When you purchase one of our products, you can rest assure that you are supporting a more ethical and sustainable fashion world. That is why, all our products/materials are certified by strict guidelines set out to us by the world's leading ethical and environmental textile standards - CraftmarkGOTSOEKO-TEXREACHSMETA and Ethical Fashion Forum

  • Ganges River

    Approximately 79 million gallons of contaminated water is pumped into the Ganges daily. - Raconteur

  • Kanpur

    Chromium is linked to causing lung cancer, liver failure, kidney damage, and premature dementia. - National Geographic

  • Sumangali Scheme

    "She had been trapped for the last five years." - Solidaridad Network

  • Navdanya

    Their mission is to empower communities of all backgrounds to sustain themselves through organic farming practices. They travel the country preserving indigenous seeds and educating mostly rural communities on organic practices.

  • Sadhana

    Sadhana Forest is a small non-profit that works with a community near Auroville in the state of Tamil Nadu. They took 70 acres of severely eroded and arid land, and turn it into a thriving ecosystem that can support the local community.

  • SEEDS

    SEEDS, is a NGO that focuses on empowering marginalized sections of the society through education, skill training and activism. They promote gender equality, non-discriminatory behavior in the workforce, and protecting the rights of rural communities.

  • Tigris River

    The water quality of the Tigris is plagued by runoff from agricultural production. However, the river water is used as irrigation for million.

  • Ergene River

    With over 2500 leather and textile factories lining the Ergene river, it has become a hotbed for the illegal dumping of untreated wastewater.
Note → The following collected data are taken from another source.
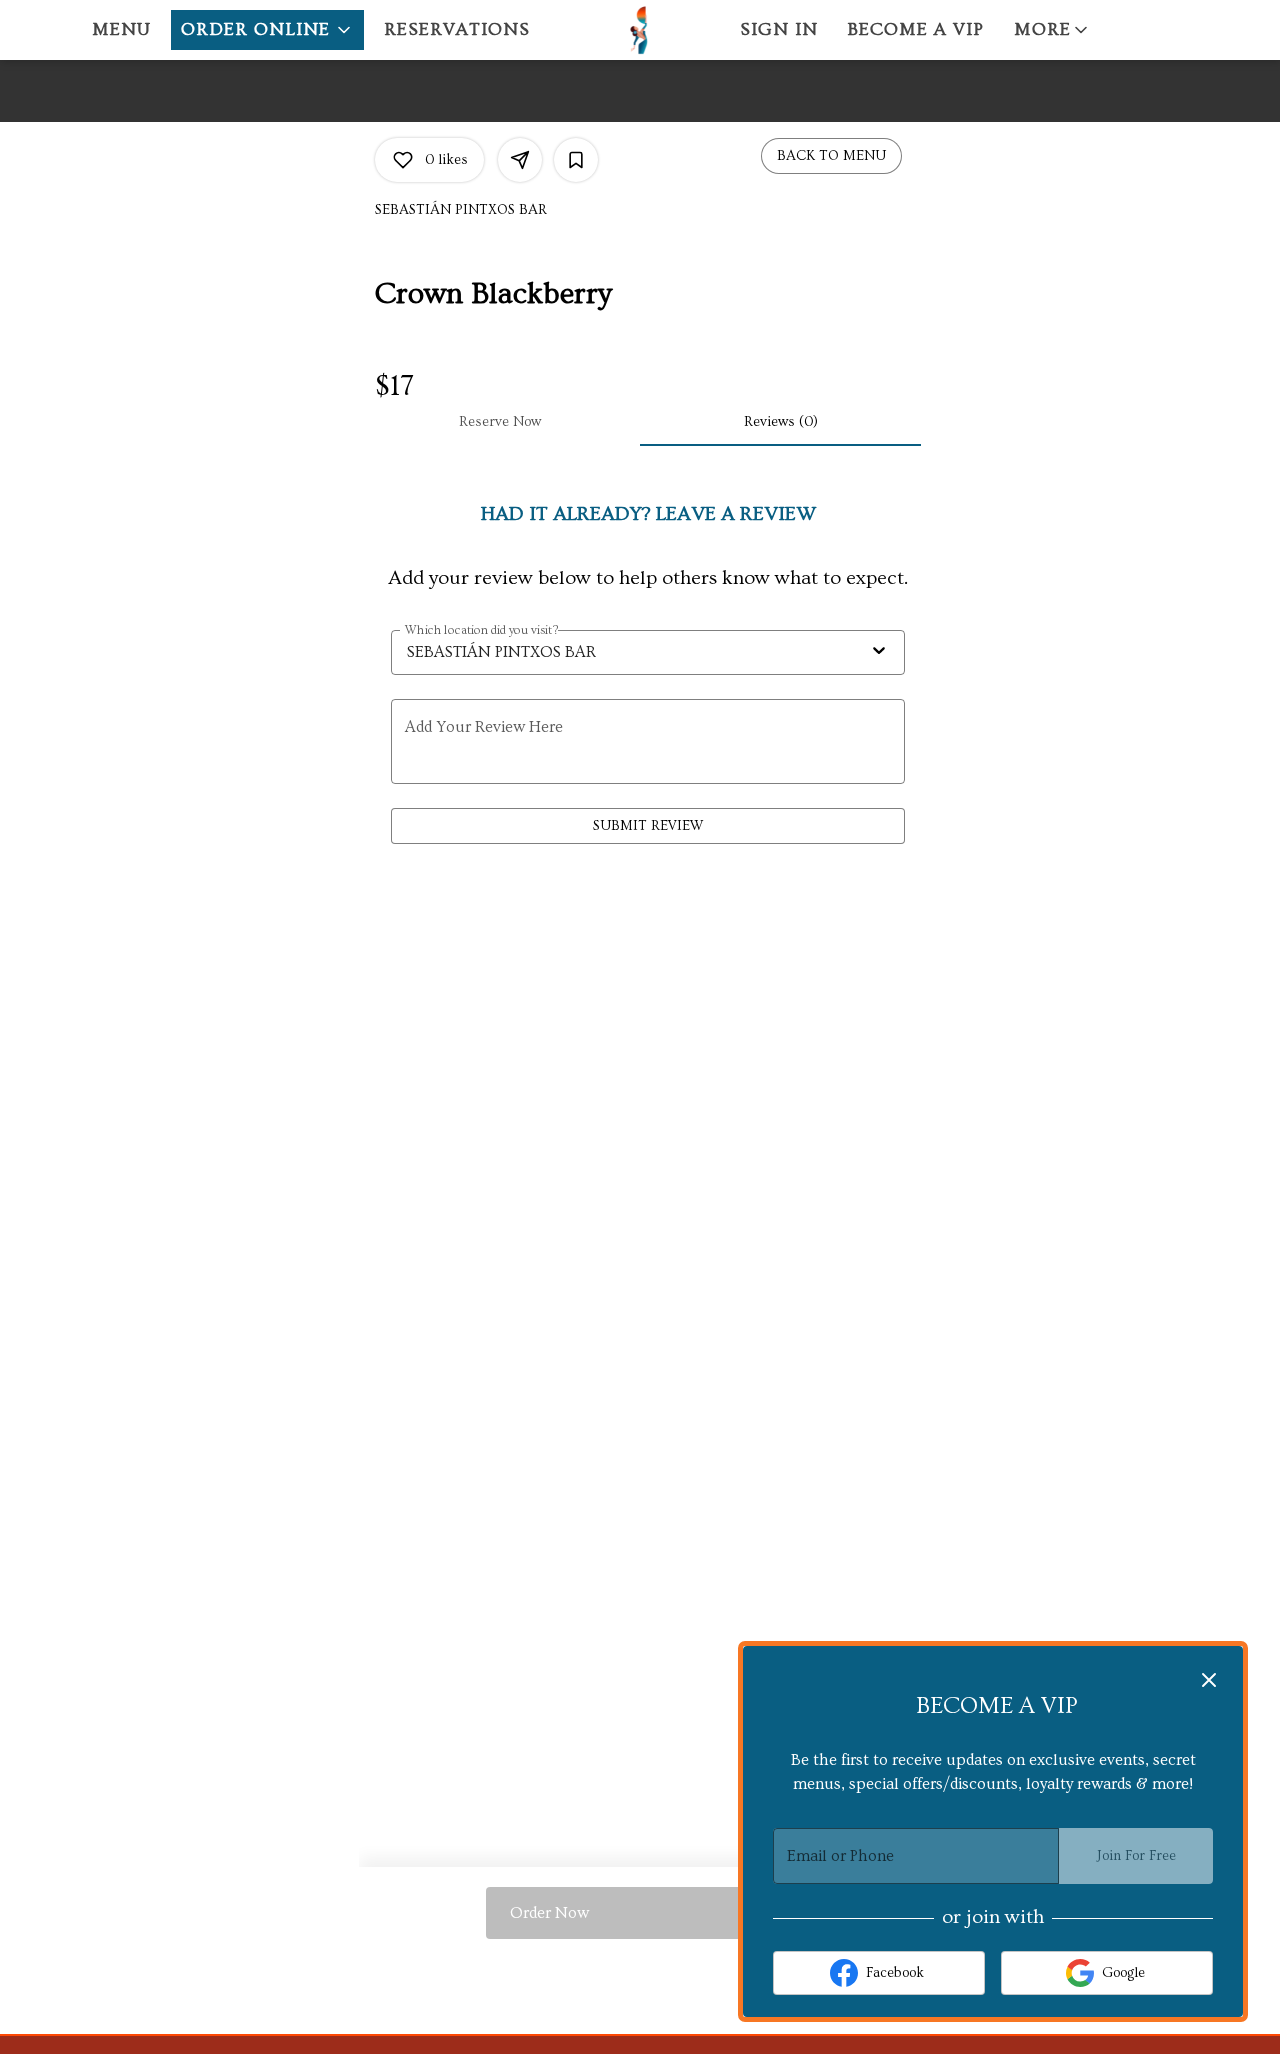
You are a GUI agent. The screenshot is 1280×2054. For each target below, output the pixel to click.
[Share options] (520, 160)
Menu (121, 29)
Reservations (457, 29)
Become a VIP (916, 29)
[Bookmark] (576, 160)
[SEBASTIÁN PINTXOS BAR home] (640, 30)
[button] (267, 30)
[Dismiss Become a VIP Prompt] (1209, 1680)
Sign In (779, 29)
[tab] (499, 422)
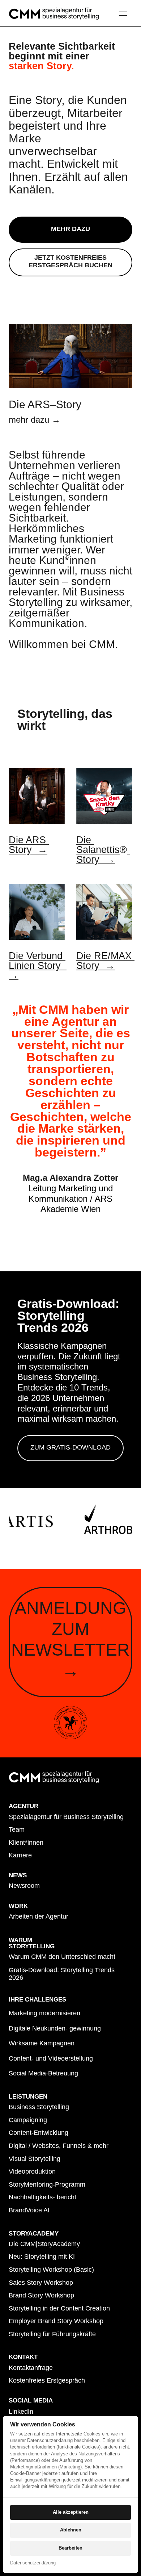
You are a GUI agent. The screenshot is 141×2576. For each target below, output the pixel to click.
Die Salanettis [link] (98, 844)
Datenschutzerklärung (33, 2563)
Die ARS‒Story (45, 404)
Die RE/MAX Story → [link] (105, 960)
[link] (37, 796)
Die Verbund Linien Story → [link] (37, 965)
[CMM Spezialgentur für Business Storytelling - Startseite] (54, 13)
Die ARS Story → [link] (29, 844)
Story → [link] (95, 859)
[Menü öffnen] (125, 13)
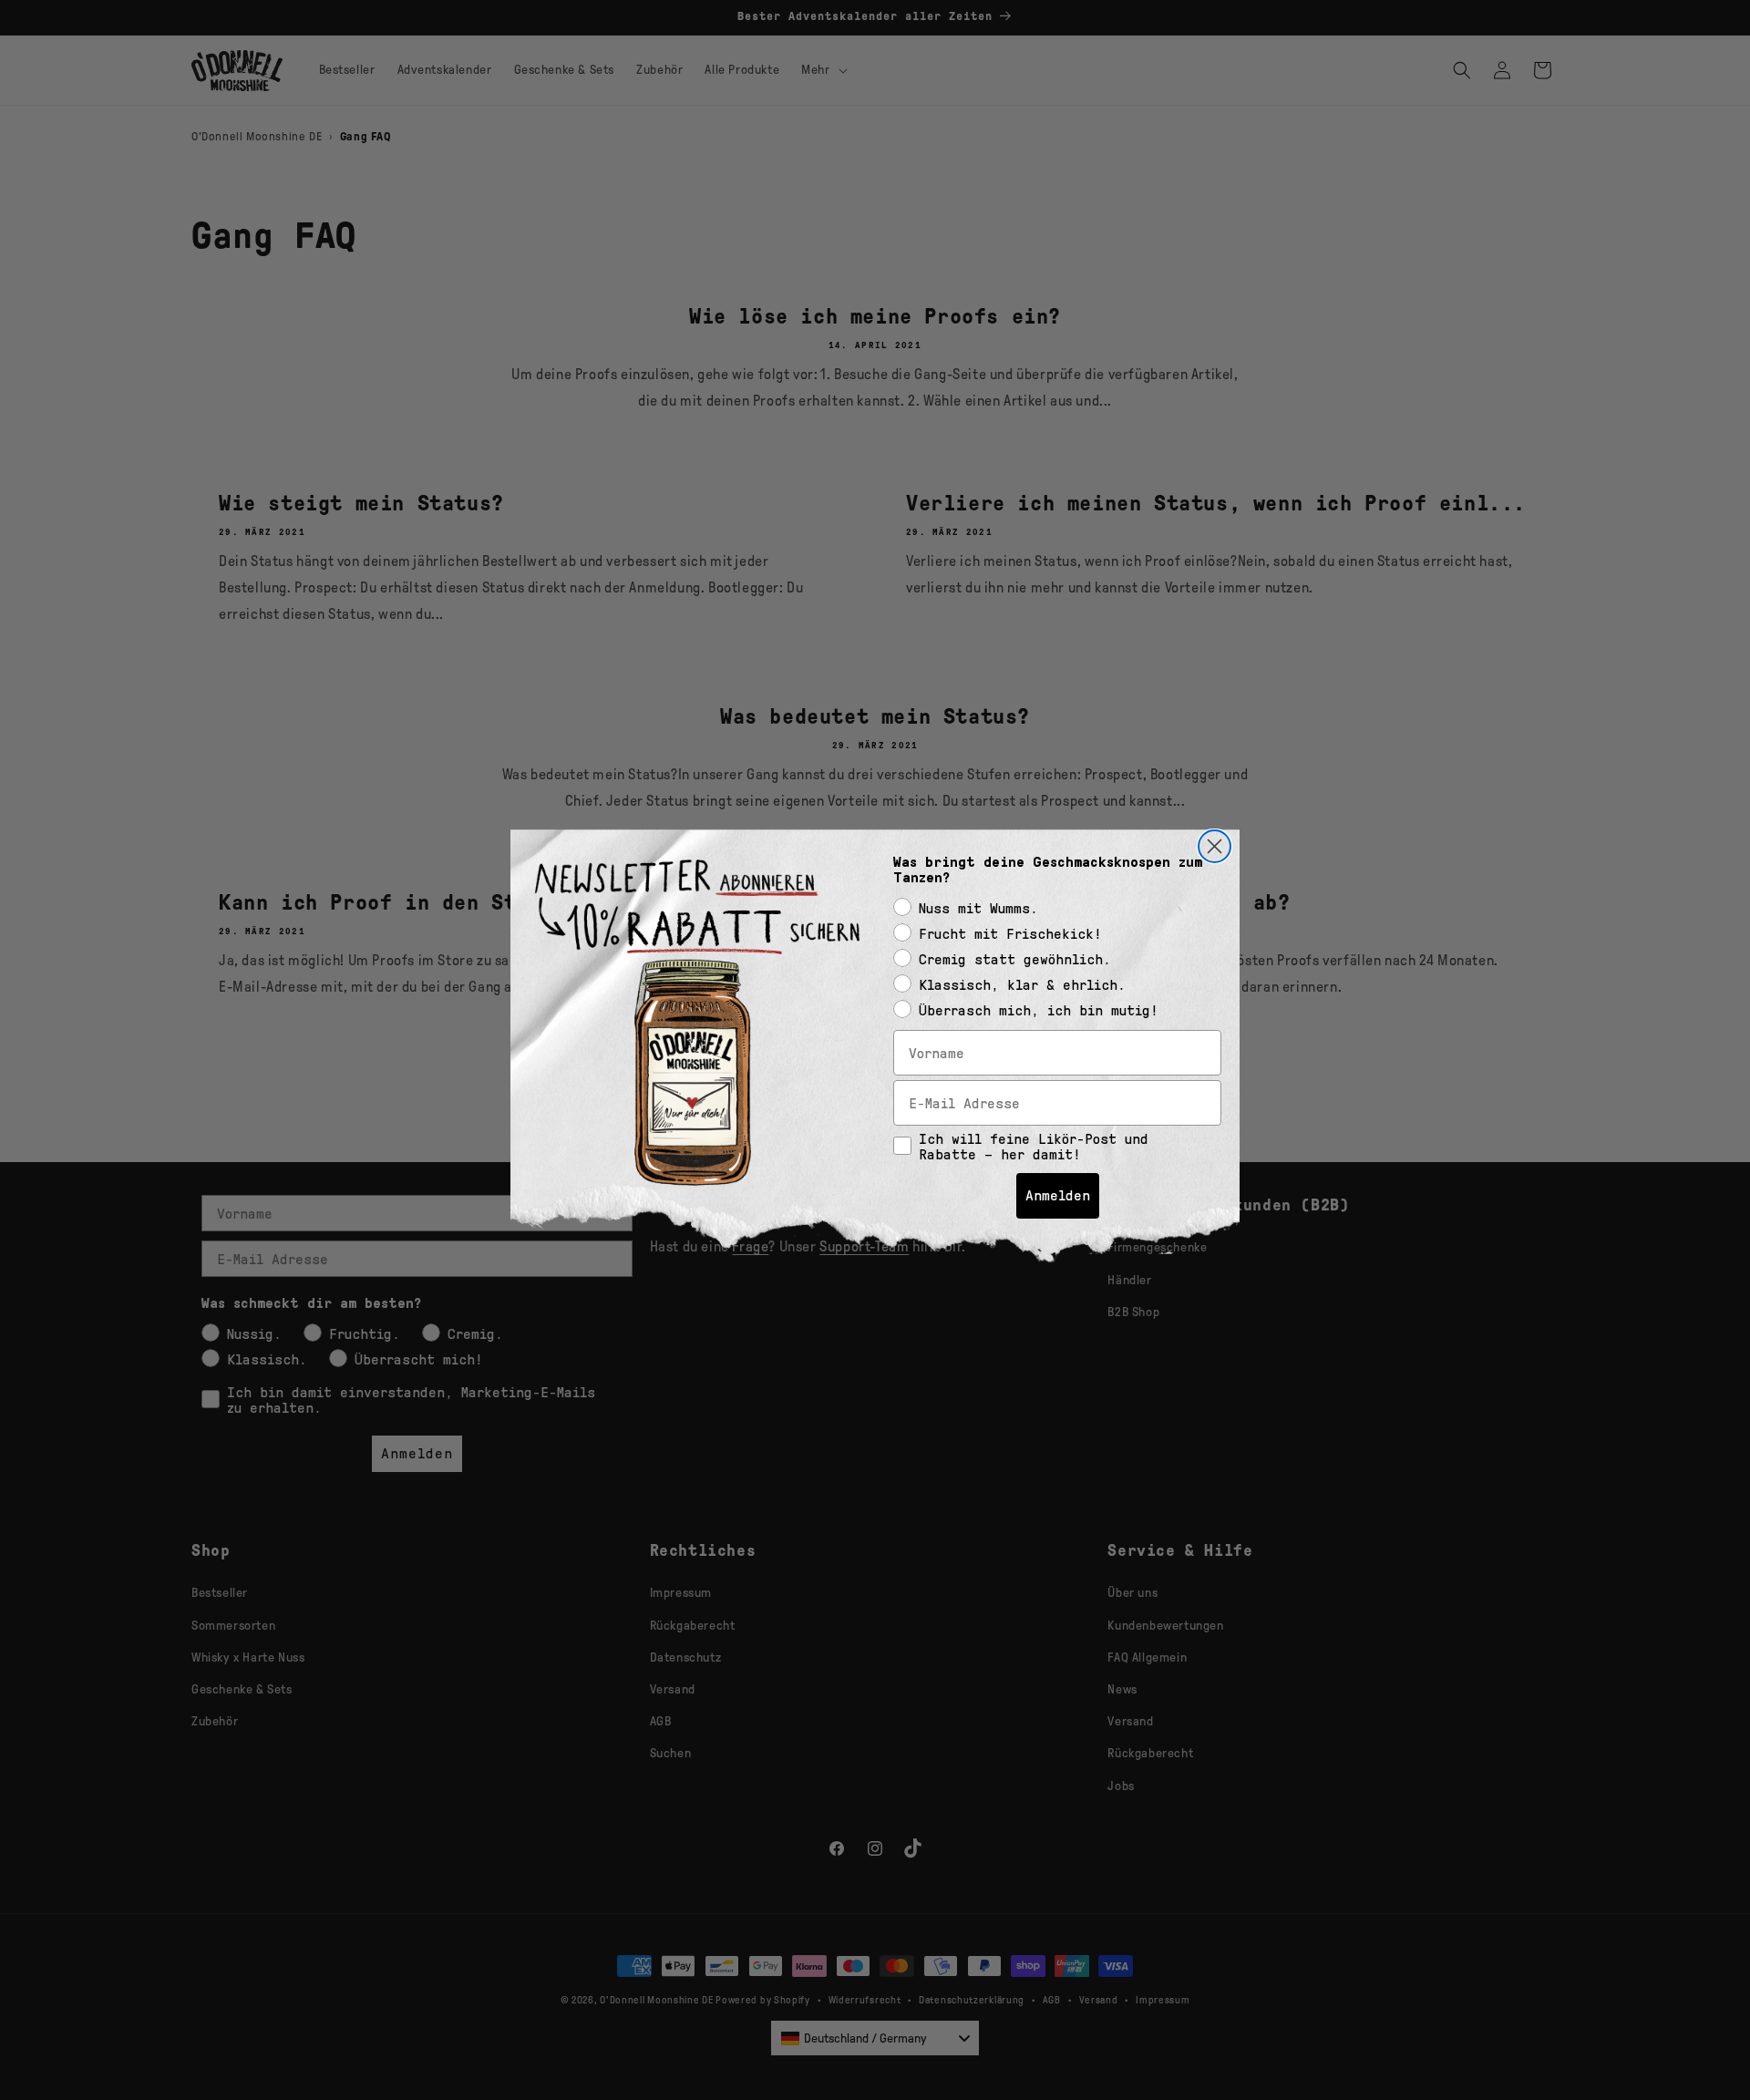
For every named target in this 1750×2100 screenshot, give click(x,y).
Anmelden (1057, 1195)
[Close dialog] (1214, 846)
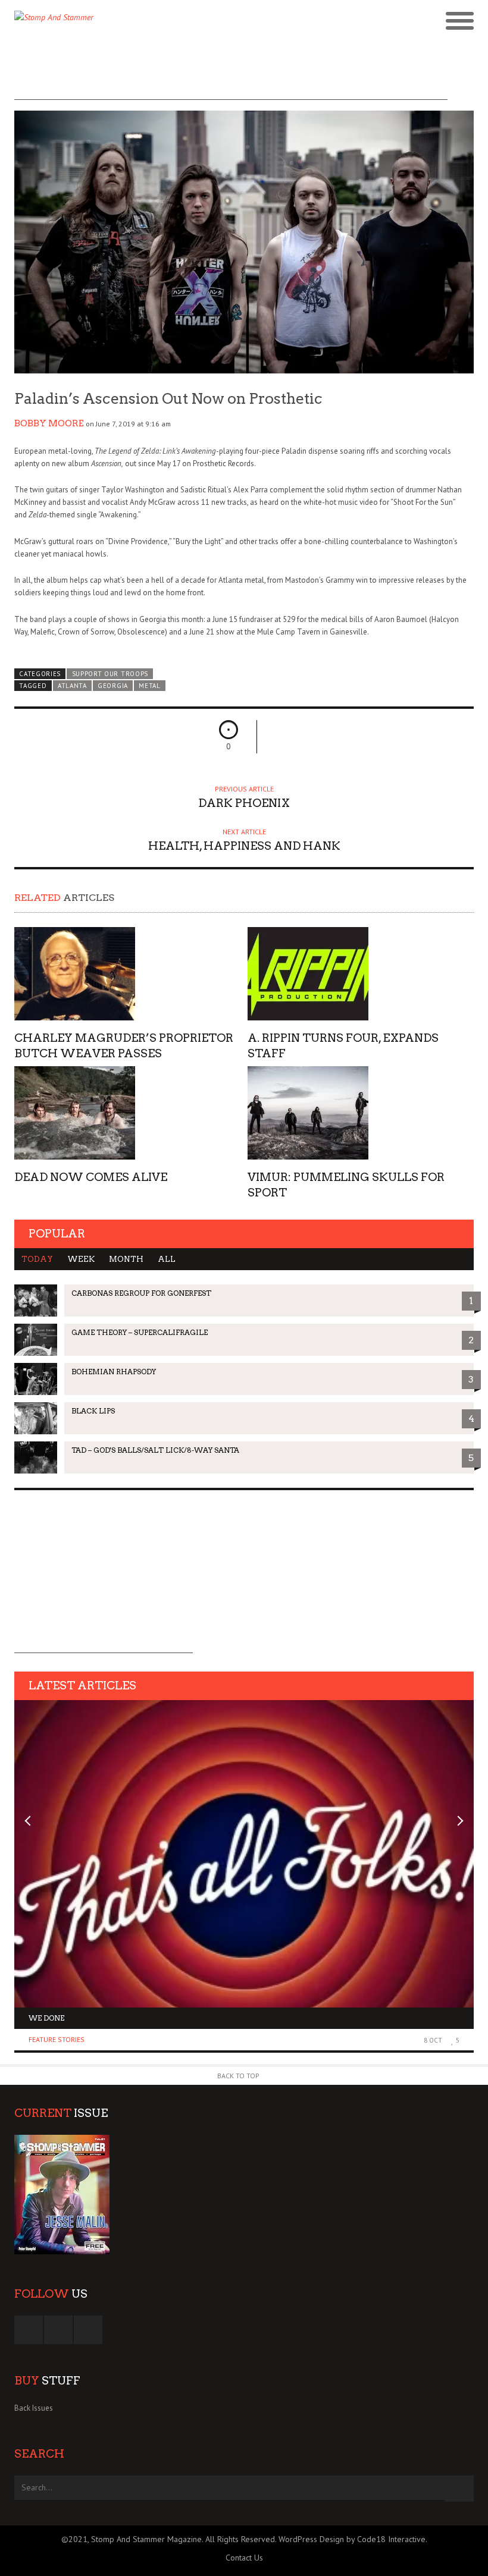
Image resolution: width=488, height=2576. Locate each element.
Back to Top (238, 2075)
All (167, 1259)
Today (37, 1259)
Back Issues (33, 2408)
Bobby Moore (49, 423)
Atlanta (72, 685)
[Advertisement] (231, 73)
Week (81, 1259)
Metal (149, 685)
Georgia (113, 685)
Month (126, 1259)
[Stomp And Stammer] (186, 21)
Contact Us (244, 2557)
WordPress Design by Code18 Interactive (352, 2539)
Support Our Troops (110, 674)
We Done (46, 2017)
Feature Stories (57, 2039)
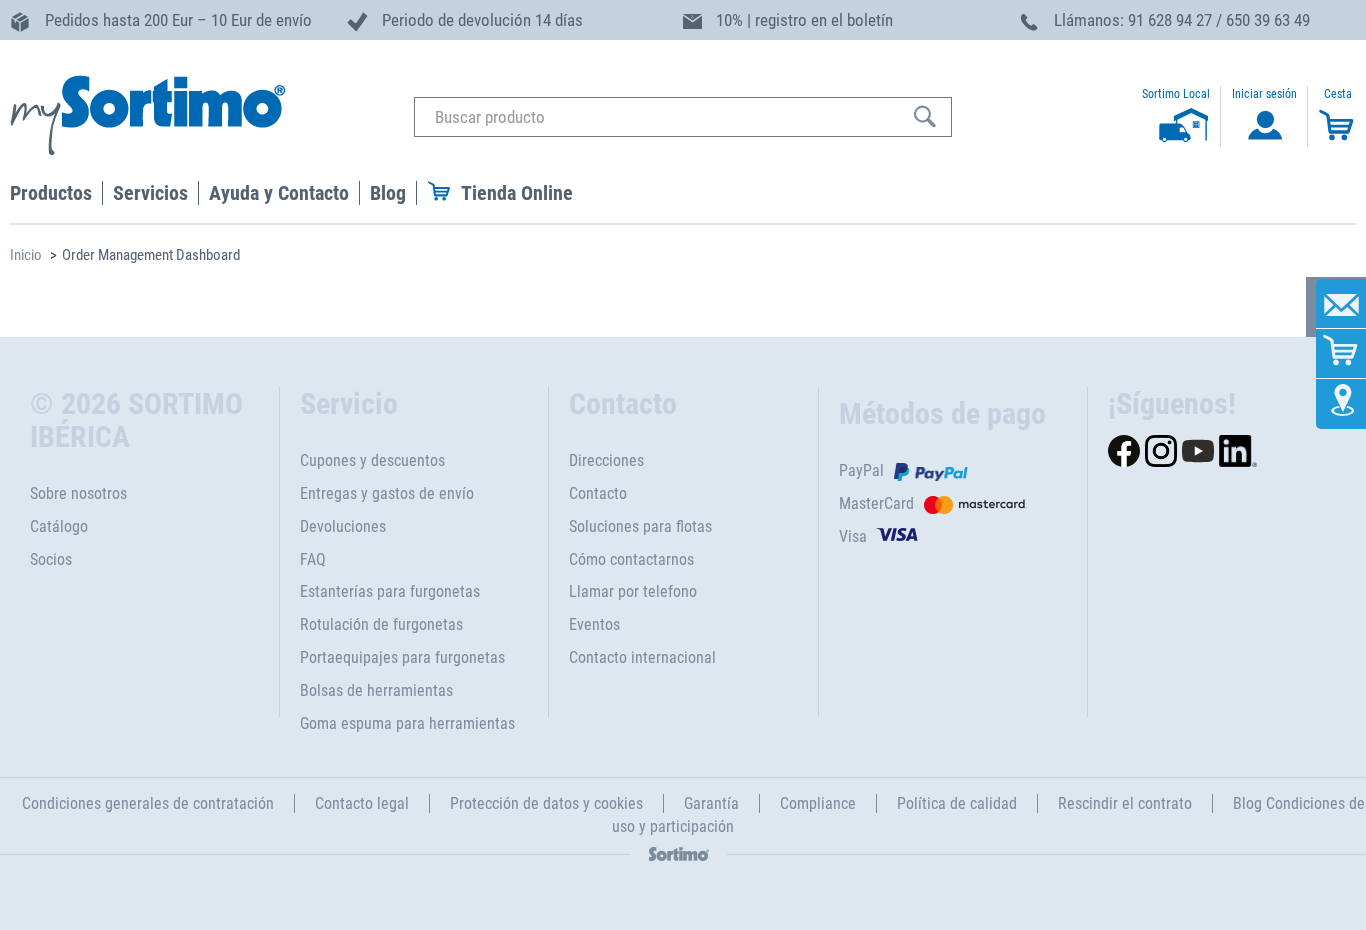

Marine life is severely diminished and local people are being told not to use the rivers water.

  • Mississippi River

    A dead Zone that plagues the Gulf of Mexico will measure about 6,800 square miles, roughly the size of Connecticut due to synthetic agricultural fertilizers. - Environmental Working Group

  • Reef Watch Marine

    Reef Watch is dedicated to rescuing coral fragments and re-attaching them to the sea floor near the Andaman Islands in the Bay of Bengal.

  • Sahyadri

    Their mission to protect the Sahyadri Mountains, by applying community based conservation through sustainable resource management, preserving indigenous knowledge and building women first programs.

  • Uttar Pradesh

    Precarious working conditions, including overtime work, salaries below minimum wage, and disproportionate use of contract labor and apprenticeship are still a commonplace... - FIDH

  • Yamuna River

    By the time the Yamuna exits the city, it is lethal. - NPR

  • Noyyal River

    23 million gallons of mostly untreated wastewater are dumped into the Noyyal River daily. - Newsweek

  • Sabarmati River

    The biological oxygen demand (BOD) of the river has increased by around 290%. - Economic Times

  • Euphrates River

    Pollution from agricultural runoff and untreated wastewater has left water quality in the river extremely poor.

  • Cuyahoga River

    From fire to rebirth, the 50-year project to clean-up the river. - The New York Times

  • Buyuk River

    A recent study found high levels of untreated wastewater form both domestic and industrial entities. It recommended strict control over agricultural fertilizers and pesticides.